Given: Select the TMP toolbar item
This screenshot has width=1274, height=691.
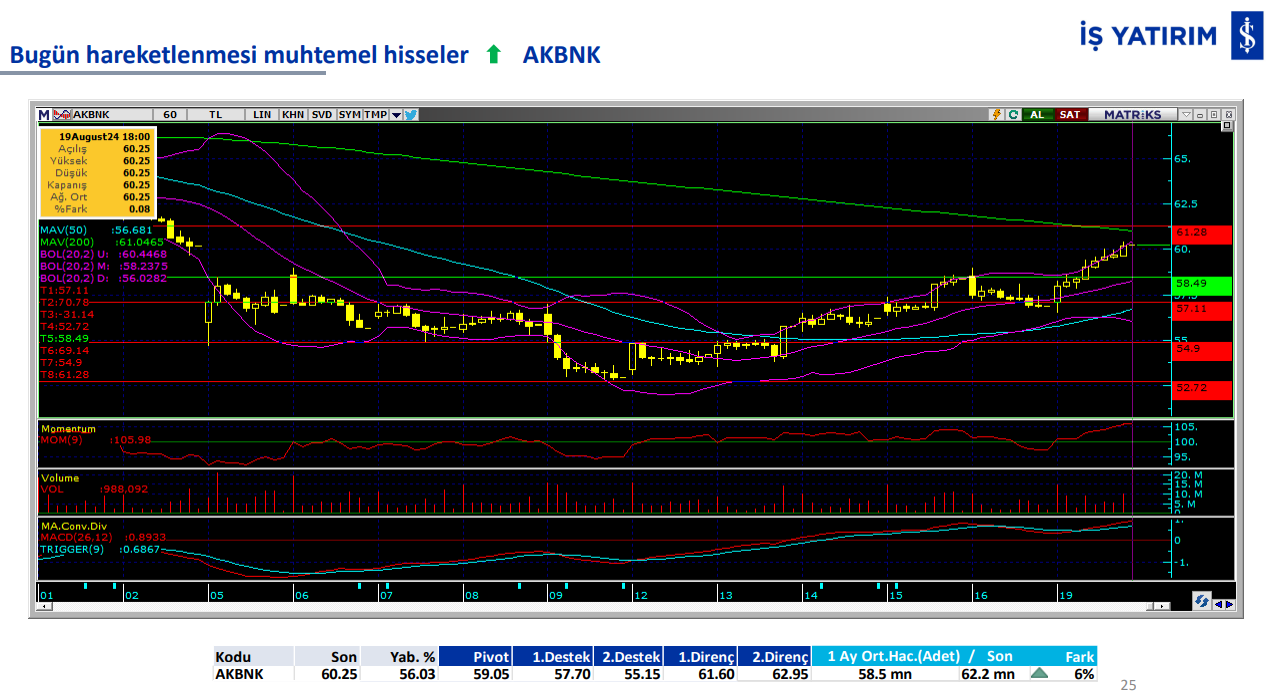Looking at the screenshot, I should tap(375, 115).
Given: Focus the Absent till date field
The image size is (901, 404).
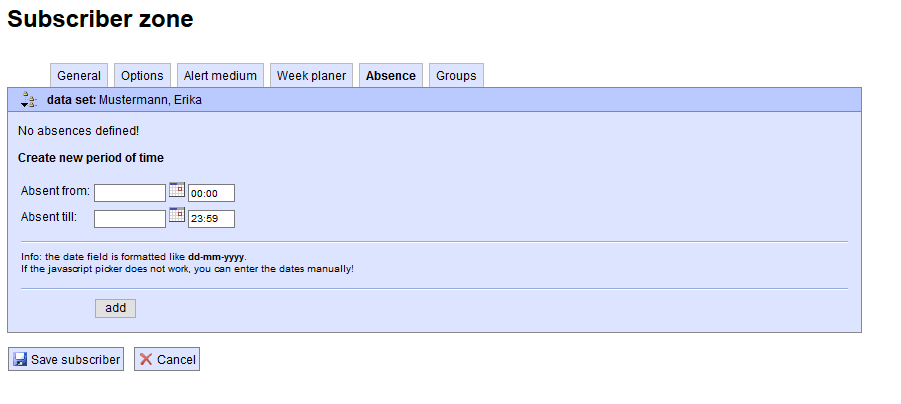Looking at the screenshot, I should pyautogui.click(x=130, y=218).
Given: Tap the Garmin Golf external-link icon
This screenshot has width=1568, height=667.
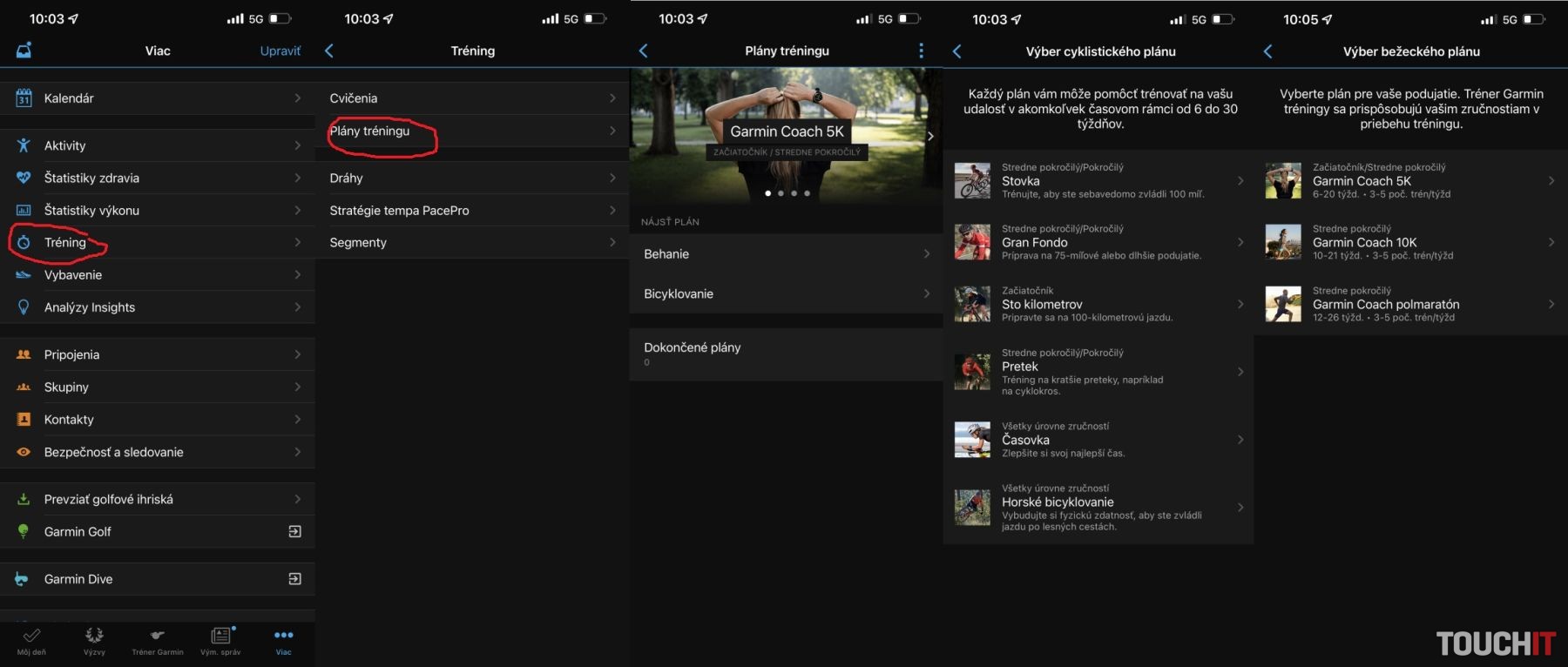Looking at the screenshot, I should pyautogui.click(x=294, y=532).
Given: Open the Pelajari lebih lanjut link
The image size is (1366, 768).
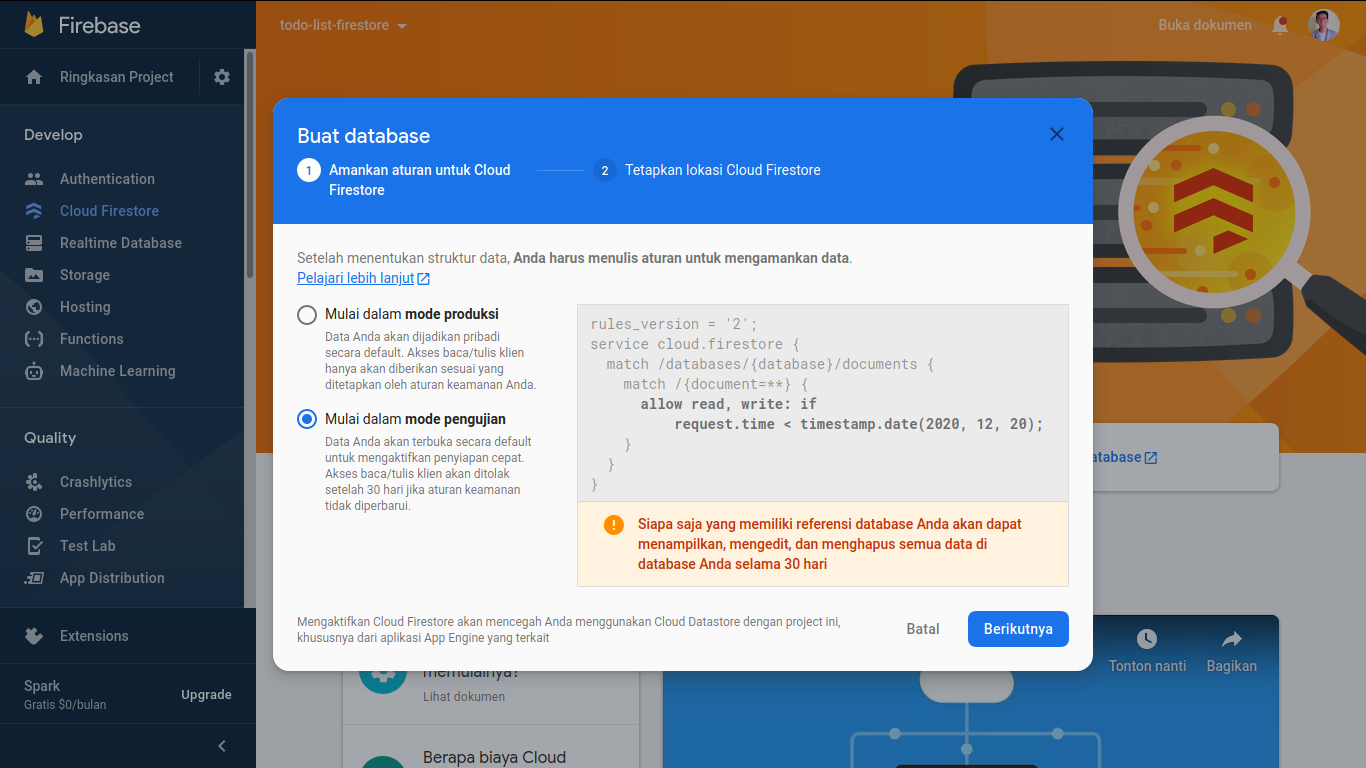Looking at the screenshot, I should coord(357,277).
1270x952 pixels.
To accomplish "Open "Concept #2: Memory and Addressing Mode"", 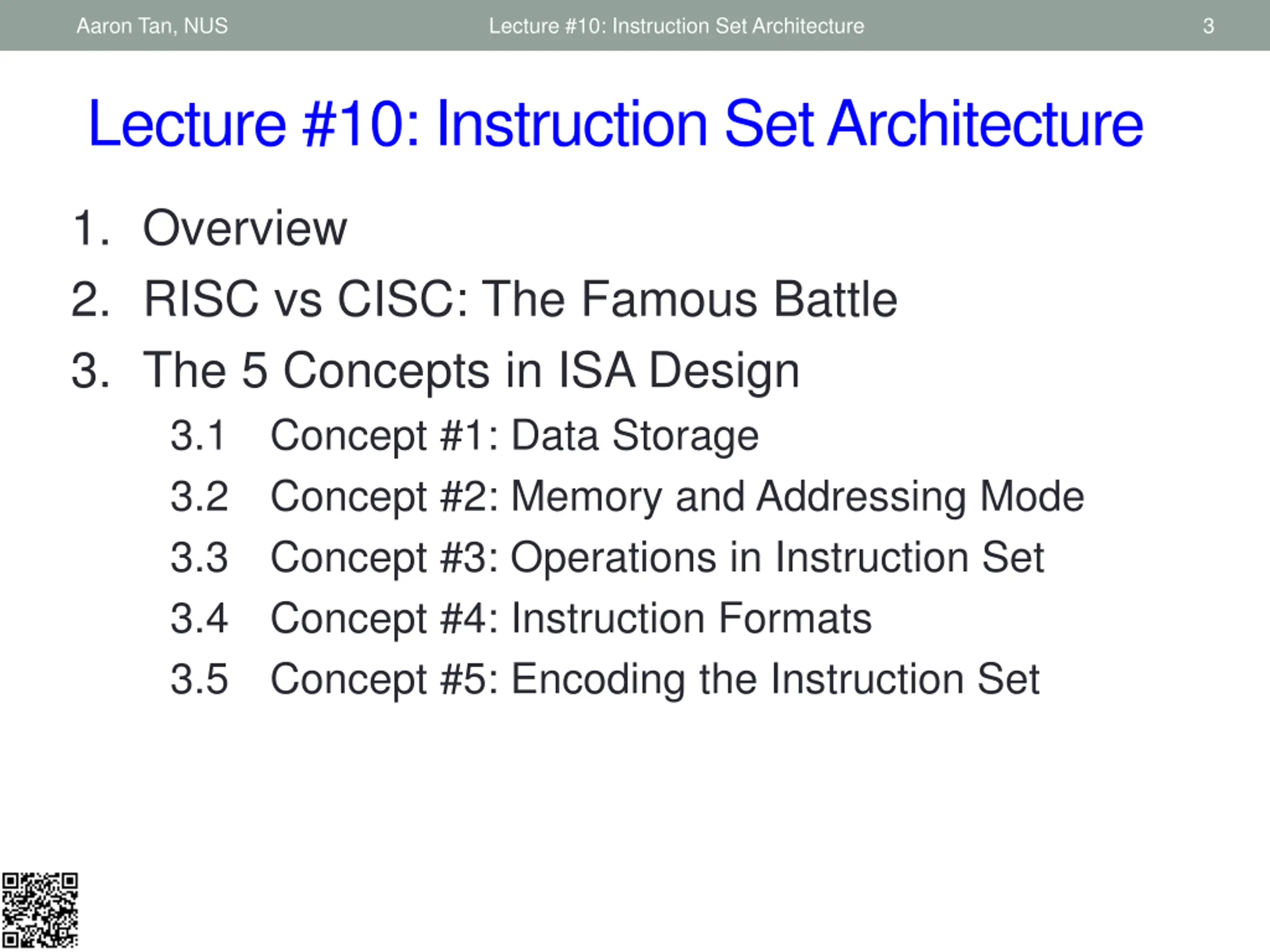I will coord(678,497).
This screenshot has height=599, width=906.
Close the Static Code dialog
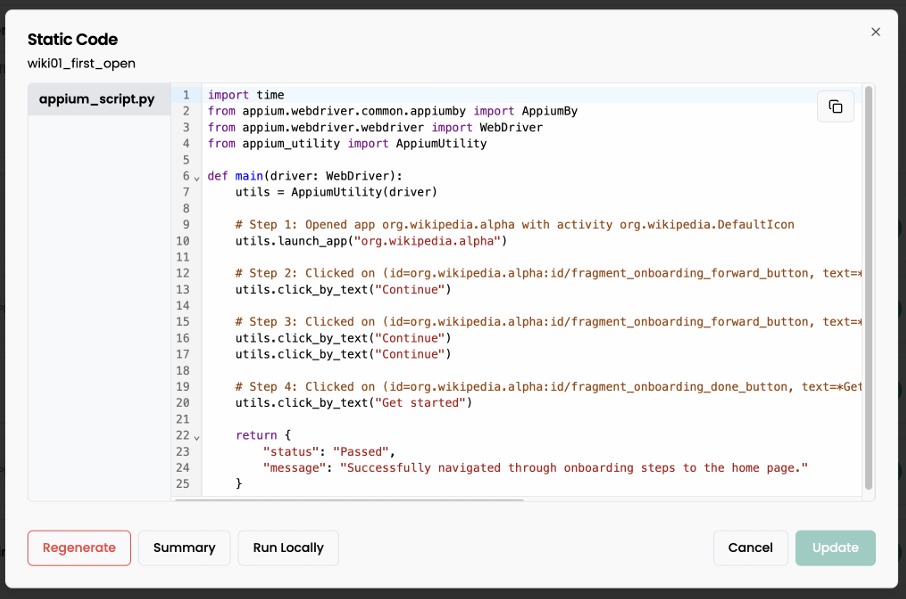coord(875,31)
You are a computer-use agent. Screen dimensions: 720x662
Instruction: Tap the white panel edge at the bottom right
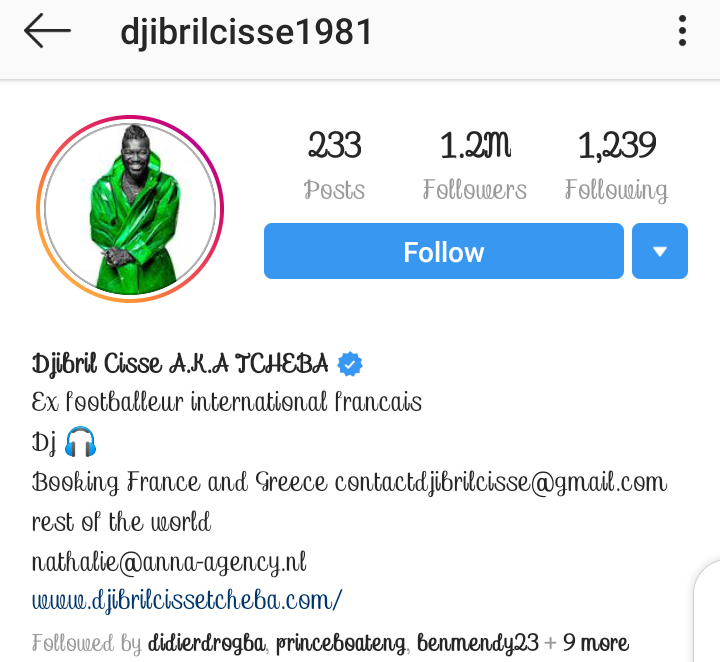pyautogui.click(x=707, y=612)
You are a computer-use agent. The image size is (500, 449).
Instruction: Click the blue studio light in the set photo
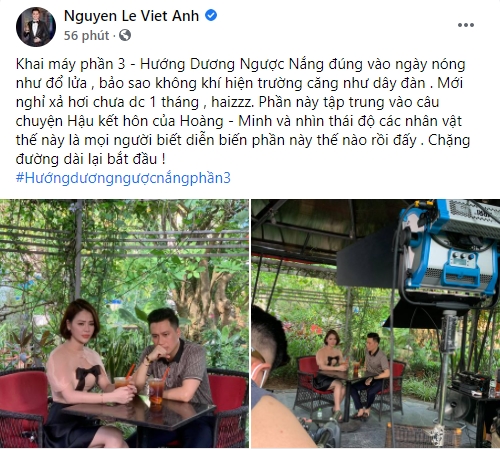click(x=450, y=250)
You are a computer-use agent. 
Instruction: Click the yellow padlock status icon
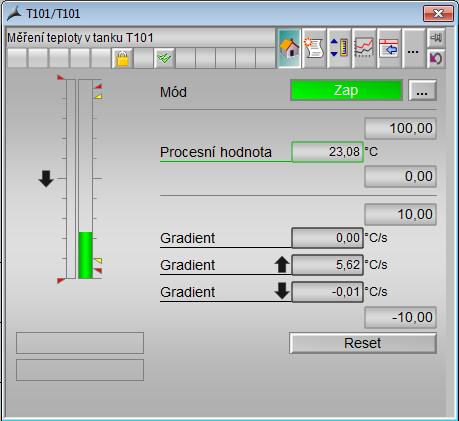click(122, 58)

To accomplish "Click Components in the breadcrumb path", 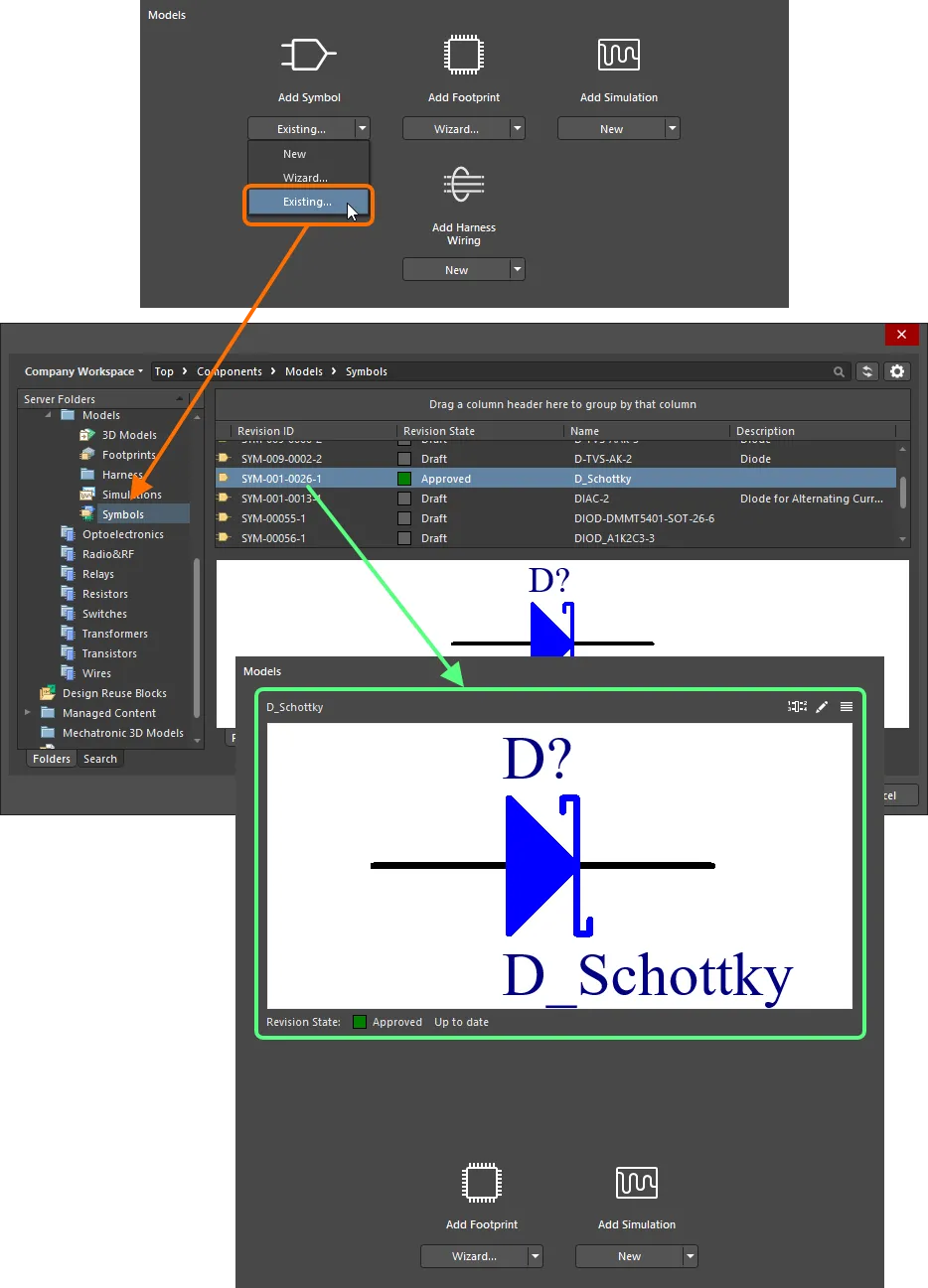I will [x=230, y=370].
:::::
[YOUR GOAL] From the records above, pull every line that has the string "Given" and copy it.

[RESULT]
Given: Select the TMP toolbar item
Given: Focus the Absent till date field
Given: Tap the Garmin Golf external-link icon
Given: Open the Pelajari lebih lanjut link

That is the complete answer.